[DOCUMENT TEXT Boundary: Start]
- Type: Sword
- Place of origin: Indonesia

Service history
- Used by: Batak, Malay and Dayak peoples

Specifications
- Blade type: Single edged blade
- Hilt type: Pommel
- Scabbard/sheath: usually Brass, silver, iron and hardwood

= Piso Podang =

Type of sword from Maritime Southeast Asia

The piso podang (/ms/), also spelled pisau pedang and pisu pudang, is a type of curved sword or sabre in Indonesia by the Batak.

== History ==
The piso pedang was made likely around the 19th century, though it could have been earlier, around the 18th century, but most definitely after the arrival of Europeans in the region. Created by the Batak people. It was later spread to Borneo, Sumatra and the Malay peninsula, where the Malays and Dayaks used them in war likely leading to the creation of the chenangkas, a straight sword variant of the piso pedang.
[DOCUMENT TEXT Boundary: End]
*TASKS TO COMPLETE*
a. According to the piso podang article, which people created the sword?
b. In the piso podang article, swap "Borneo" for "Java" and write out the stretch from "Specifications" through "the piso pedang.".
You will not need the listing.
[DATASET EXTRACT Boundary: Start]
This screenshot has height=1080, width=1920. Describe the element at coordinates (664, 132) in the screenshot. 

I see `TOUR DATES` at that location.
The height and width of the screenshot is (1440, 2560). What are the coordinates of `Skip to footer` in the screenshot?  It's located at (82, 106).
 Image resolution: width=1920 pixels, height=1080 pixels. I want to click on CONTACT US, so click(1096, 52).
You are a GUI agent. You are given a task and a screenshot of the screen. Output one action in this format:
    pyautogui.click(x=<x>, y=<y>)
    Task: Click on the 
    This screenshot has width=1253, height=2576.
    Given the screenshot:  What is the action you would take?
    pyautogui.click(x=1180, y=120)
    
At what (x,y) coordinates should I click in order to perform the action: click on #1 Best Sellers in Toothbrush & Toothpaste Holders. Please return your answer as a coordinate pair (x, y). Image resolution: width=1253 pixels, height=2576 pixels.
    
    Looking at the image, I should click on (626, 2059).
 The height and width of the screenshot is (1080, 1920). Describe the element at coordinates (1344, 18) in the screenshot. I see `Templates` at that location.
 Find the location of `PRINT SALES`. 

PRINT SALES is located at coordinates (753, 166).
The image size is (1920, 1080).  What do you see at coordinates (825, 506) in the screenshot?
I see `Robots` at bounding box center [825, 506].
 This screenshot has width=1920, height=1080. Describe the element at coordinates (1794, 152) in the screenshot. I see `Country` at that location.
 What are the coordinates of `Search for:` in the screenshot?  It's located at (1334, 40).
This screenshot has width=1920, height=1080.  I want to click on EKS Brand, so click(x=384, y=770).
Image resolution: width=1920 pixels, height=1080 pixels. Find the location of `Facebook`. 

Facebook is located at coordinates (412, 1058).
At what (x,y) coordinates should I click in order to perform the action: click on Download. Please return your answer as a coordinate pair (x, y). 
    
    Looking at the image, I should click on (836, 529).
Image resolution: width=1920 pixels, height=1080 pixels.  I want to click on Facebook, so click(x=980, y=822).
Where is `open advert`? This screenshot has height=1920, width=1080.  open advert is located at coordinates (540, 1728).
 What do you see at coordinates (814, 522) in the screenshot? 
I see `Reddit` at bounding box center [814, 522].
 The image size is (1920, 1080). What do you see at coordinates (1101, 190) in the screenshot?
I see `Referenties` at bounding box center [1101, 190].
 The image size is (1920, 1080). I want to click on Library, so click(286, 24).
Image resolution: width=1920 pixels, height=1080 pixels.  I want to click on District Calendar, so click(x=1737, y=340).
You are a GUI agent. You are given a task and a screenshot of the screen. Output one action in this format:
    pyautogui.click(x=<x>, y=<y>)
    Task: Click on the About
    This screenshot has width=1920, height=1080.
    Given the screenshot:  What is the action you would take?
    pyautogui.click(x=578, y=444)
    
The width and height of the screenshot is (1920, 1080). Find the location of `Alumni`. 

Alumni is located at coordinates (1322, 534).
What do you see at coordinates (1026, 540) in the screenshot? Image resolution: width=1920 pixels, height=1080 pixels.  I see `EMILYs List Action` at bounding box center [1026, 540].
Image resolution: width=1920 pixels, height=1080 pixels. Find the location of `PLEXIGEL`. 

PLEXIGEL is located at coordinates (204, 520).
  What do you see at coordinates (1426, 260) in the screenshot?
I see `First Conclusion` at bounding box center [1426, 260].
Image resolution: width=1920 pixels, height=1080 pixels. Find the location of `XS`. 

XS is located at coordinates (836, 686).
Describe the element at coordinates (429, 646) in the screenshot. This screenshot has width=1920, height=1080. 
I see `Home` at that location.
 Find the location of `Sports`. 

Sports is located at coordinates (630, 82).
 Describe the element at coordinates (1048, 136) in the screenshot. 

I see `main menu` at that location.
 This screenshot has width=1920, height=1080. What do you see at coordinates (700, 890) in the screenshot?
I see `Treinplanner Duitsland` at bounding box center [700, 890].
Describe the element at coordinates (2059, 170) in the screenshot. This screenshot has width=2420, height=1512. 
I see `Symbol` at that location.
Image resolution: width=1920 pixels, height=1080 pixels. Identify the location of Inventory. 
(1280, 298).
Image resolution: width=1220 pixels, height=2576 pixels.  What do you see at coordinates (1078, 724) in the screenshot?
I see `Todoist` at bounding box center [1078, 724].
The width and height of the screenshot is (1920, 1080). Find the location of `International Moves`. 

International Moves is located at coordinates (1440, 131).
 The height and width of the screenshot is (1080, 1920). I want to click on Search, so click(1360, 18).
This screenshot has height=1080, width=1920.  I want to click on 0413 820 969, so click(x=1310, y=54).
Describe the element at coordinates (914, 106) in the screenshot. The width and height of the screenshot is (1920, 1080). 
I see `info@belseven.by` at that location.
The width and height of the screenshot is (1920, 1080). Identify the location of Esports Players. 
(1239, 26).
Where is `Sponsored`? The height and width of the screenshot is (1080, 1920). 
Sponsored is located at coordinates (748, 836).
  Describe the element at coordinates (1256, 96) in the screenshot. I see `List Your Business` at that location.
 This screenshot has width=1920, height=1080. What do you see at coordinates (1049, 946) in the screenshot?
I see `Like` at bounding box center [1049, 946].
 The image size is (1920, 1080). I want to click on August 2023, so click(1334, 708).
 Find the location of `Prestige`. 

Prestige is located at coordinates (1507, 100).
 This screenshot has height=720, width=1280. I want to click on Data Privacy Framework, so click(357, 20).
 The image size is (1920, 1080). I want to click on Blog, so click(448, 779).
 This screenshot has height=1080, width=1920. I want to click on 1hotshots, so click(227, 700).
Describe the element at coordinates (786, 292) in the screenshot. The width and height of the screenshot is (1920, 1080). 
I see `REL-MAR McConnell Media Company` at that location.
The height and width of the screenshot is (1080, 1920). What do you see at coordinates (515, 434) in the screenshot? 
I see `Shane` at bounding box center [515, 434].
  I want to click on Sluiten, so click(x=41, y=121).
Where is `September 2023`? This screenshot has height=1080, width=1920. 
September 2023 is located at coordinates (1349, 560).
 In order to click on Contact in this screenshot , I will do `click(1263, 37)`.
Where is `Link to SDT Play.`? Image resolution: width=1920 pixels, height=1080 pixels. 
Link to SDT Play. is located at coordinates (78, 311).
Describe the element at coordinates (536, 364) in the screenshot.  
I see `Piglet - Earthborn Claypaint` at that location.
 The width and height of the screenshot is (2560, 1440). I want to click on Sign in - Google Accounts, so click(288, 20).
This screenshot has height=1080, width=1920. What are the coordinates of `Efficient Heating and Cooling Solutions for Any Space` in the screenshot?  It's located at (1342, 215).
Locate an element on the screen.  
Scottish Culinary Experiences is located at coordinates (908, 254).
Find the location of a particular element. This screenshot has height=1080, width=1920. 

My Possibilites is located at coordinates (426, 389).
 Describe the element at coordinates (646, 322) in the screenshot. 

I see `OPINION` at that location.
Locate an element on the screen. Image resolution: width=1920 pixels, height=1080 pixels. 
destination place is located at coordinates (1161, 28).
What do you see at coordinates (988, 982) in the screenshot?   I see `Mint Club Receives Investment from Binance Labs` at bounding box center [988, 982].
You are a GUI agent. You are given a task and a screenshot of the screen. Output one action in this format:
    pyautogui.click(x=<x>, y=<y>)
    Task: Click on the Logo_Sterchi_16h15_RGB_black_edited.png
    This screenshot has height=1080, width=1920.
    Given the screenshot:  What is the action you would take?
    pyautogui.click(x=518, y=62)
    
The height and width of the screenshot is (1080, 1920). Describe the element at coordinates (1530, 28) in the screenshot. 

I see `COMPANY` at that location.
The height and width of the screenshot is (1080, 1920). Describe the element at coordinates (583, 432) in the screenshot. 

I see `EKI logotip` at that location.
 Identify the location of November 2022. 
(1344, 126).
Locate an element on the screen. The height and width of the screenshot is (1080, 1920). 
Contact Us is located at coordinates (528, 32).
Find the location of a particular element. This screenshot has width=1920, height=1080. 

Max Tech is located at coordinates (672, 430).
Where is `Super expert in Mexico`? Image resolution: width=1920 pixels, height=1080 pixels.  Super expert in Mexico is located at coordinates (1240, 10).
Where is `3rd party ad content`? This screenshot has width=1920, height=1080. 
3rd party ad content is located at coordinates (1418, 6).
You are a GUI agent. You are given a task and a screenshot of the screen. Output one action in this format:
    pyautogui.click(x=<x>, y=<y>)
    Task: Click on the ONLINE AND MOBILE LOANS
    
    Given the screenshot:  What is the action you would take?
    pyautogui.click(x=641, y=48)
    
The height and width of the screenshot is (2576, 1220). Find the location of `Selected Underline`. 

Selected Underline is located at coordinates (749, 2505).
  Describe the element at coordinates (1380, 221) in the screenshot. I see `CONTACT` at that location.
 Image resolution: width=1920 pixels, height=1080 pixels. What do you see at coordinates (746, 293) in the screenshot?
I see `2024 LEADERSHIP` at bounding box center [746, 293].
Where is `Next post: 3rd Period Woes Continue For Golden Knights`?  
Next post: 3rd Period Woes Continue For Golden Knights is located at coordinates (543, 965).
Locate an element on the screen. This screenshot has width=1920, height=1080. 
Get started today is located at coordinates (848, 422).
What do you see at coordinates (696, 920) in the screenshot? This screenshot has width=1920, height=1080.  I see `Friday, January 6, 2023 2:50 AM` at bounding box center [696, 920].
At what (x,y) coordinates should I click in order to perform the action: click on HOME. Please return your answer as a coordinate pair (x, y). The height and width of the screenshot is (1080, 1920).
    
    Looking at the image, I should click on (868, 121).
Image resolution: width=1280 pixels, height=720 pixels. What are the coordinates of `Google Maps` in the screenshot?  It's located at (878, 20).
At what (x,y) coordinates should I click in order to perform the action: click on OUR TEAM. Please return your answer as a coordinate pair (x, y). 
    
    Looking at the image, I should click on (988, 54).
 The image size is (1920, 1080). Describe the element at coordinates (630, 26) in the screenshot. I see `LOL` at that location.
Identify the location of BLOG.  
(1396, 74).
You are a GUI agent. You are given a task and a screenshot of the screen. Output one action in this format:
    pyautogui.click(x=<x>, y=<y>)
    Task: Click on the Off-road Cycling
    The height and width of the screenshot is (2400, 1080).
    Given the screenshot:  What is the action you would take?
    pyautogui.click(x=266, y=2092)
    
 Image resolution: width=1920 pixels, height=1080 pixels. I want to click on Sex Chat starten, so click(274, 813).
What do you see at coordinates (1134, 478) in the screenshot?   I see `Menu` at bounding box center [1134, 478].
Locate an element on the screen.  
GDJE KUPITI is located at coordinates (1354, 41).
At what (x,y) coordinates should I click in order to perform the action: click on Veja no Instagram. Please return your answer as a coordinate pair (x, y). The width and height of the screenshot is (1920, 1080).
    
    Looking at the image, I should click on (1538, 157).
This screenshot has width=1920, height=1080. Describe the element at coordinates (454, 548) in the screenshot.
[DATASET EXTRACT Boundary: End]
*RESPONSES IN ORDER*
a. The Batak people

b.
Specifications
- Blade type: Single edged blade
- Hilt type: Pommel
- Scabbard/sheath: usually Brass, silver, iron and hardwood

= Piso Podang =

Type of sword from Maritime Southeast Asia

The piso podang (/ms/), also spelled pisau pedang and pisu pudang, is a type of curved sword or sabre in Indonesia by the Batak.

== History ==
The piso pedang was made likely around the 19th century, though it could have been earlier, around the 18th century, but most definitely after the arrival of Europeans in the region. Created by the Batak people. It was later spread to Java, Sumatra and the Malay peninsula, where the Malays and Dayaks used them in war likely leading to the creation of the chenangkas, a straight sword variant of the piso pedang.